## Short task:
Turn the entries into a Markdown table with the columns "Row" and "Line", one row per line, starting with the line with "Select the Pending" and going on through the line with "will (9, 340).". Skip blank lines.

## Records supplied:
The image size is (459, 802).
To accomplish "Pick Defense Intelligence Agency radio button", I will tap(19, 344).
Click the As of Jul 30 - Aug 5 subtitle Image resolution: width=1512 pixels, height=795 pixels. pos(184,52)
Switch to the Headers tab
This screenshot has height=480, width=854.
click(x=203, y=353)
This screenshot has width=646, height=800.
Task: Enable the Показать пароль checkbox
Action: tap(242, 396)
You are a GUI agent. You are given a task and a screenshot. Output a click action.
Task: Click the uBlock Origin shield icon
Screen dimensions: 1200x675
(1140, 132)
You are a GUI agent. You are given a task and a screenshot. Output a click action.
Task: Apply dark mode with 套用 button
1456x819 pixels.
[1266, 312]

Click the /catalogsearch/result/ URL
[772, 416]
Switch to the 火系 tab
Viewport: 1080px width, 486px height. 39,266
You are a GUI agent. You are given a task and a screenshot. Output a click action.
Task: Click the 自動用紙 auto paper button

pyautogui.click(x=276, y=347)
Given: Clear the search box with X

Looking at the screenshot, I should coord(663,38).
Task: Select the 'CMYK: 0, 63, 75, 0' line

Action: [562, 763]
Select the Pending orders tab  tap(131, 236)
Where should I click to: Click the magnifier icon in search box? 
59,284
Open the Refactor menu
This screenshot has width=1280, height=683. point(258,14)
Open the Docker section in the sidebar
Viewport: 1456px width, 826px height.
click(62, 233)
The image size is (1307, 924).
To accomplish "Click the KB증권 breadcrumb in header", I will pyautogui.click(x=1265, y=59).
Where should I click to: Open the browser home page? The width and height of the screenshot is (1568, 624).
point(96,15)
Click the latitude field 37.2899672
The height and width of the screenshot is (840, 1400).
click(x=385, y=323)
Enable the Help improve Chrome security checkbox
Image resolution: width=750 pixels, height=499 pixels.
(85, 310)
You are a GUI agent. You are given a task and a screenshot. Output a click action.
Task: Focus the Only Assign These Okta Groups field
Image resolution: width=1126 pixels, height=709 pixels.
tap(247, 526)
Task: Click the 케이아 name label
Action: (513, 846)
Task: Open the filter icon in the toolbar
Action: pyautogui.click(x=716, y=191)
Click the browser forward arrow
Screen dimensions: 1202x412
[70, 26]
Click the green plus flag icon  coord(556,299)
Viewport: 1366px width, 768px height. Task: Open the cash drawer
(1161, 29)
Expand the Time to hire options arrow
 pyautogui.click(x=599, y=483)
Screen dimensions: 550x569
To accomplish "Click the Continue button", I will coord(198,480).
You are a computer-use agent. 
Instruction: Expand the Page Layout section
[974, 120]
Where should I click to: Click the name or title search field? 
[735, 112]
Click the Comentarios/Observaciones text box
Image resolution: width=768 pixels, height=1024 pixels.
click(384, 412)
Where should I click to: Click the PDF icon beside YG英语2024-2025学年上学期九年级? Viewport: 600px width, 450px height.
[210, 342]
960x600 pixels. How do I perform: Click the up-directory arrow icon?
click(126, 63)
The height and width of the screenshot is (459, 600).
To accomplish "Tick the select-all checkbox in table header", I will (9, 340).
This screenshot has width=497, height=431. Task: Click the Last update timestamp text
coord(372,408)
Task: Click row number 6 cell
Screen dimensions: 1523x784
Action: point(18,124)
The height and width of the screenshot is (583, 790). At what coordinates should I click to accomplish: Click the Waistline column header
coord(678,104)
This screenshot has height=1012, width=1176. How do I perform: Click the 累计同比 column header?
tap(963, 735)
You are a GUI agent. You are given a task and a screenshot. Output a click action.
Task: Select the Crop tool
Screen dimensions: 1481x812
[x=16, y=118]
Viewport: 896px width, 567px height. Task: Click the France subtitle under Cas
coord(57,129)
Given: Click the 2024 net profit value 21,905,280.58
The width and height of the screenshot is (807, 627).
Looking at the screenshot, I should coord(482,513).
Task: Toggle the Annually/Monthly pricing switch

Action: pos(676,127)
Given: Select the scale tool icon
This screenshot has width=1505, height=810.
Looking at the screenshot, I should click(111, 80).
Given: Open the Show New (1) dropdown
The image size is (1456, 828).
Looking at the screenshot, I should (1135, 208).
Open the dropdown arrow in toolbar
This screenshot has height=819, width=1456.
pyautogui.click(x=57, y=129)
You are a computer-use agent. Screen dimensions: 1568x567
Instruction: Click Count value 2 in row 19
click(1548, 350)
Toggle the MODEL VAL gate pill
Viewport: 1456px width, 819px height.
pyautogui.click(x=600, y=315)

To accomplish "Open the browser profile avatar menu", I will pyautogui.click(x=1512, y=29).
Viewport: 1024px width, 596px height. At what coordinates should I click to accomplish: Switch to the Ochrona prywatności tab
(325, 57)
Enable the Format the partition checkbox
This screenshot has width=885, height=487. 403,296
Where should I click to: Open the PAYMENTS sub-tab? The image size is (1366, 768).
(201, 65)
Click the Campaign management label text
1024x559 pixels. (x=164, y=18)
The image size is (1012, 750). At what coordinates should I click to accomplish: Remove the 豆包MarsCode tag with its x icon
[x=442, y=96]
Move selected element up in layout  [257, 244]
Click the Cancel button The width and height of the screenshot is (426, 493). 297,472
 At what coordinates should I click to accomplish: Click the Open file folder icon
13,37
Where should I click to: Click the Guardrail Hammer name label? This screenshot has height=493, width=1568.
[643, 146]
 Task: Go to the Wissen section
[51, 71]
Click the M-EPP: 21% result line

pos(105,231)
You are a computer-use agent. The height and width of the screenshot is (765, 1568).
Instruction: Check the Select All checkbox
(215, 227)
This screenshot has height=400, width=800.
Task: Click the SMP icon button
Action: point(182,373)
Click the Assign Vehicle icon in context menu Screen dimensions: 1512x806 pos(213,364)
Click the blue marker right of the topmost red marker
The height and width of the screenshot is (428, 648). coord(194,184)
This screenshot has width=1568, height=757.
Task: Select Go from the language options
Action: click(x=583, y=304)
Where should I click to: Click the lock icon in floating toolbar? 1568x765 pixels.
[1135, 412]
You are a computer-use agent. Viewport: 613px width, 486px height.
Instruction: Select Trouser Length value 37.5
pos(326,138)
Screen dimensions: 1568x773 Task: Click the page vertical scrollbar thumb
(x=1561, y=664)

## Solution to the problem:
| Row | Line |
|---|---|
| 1 | Select the Pending orders tab  tap(131, 236) |
| 2 | Where should I click to: Click the magnifier icon in search box?  |
| 3 | 59,284 |
| 4 | Open the Refactor menu |
| 5 | This screenshot has width=1280, height=683. point(258,14) |
| 6 | Open the Docker section in the sidebar |
| 7 | Viewport: 1456px width, 826px height. |
| 8 | click(62, 233) |
| 9 | The image size is (1307, 924). |
| 10 | To accomplish "Click the KB증권 breadcrumb in header", I will pyautogui.click(x=1265, y=59). |
| 11 | Where should I click to: Open the browser home page? The width and height of the screenshot is (1568, 624). |
| 12 | point(96,15) |
| 13 | Click the latitude field 37.2899672 |
| 14 | The height and width of the screenshot is (840, 1400). |
| 15 | click(x=385, y=323) |
| 16 | Enable the Help improve Chrome security checkbox |
| 17 | Image resolution: width=750 pixels, height=499 pixels. |
| 18 | (85, 310) |
| 19 | You are a GUI agent. You are given a task and a screenshot. Output a click action. |
| 20 | Task: Focus the Only Assign These Okta Groups field |
| 21 | Image resolution: width=1126 pixels, height=709 pixels. |
| 22 | tap(247, 526) |
| 23 | Task: Click the 케이아 name label |
| 24 | Action: (513, 846) |
| 25 | Task: Open the filter icon in the toolbar |
| 26 | Action: pyautogui.click(x=716, y=191) |
| 27 | Click the browser forward arrow |
| 28 | Screen dimensions: 1202x412 |
| 29 | [70, 26] |
| 30 | Click the green plus flag icon  coord(556,299) |
| 31 | Viewport: 1366px width, 768px height. Task: Open the cash drawer |
| 32 | (1161, 29) |
| 33 | Expand the Time to hire options arrow |
| 34 |  pyautogui.click(x=599, y=483) |
| 35 | Screen dimensions: 550x569 |
| 36 | To accomplish "Click the Continue button", I will coord(198,480). |
| 37 | You are a computer-use agent.  |
| 38 | Instruction: Expand the Page Layout section |
| 39 | [974, 120] |
| 40 | Where should I click to: Click the name or title search field?  |
| 41 | [735, 112] |
| 42 | Click the Comentarios/Observaciones text box |
| 43 | Image resolution: width=768 pixels, height=1024 pixels. |
| 44 | click(384, 412) |
| 45 | Where should I click to: Click the PDF icon beside YG英语2024-2025学年上学期九年级? Viewport: 600px width, 450px height. |
| 46 | [210, 342] |
| 47 | 960x600 pixels. How do I perform: Click the up-directory arrow icon? |
| 48 | click(126, 63) |
| 49 | The height and width of the screenshot is (459, 600). |
| 50 | To accomplish "Tick the select-all checkbox in table header", I will (9, 340). |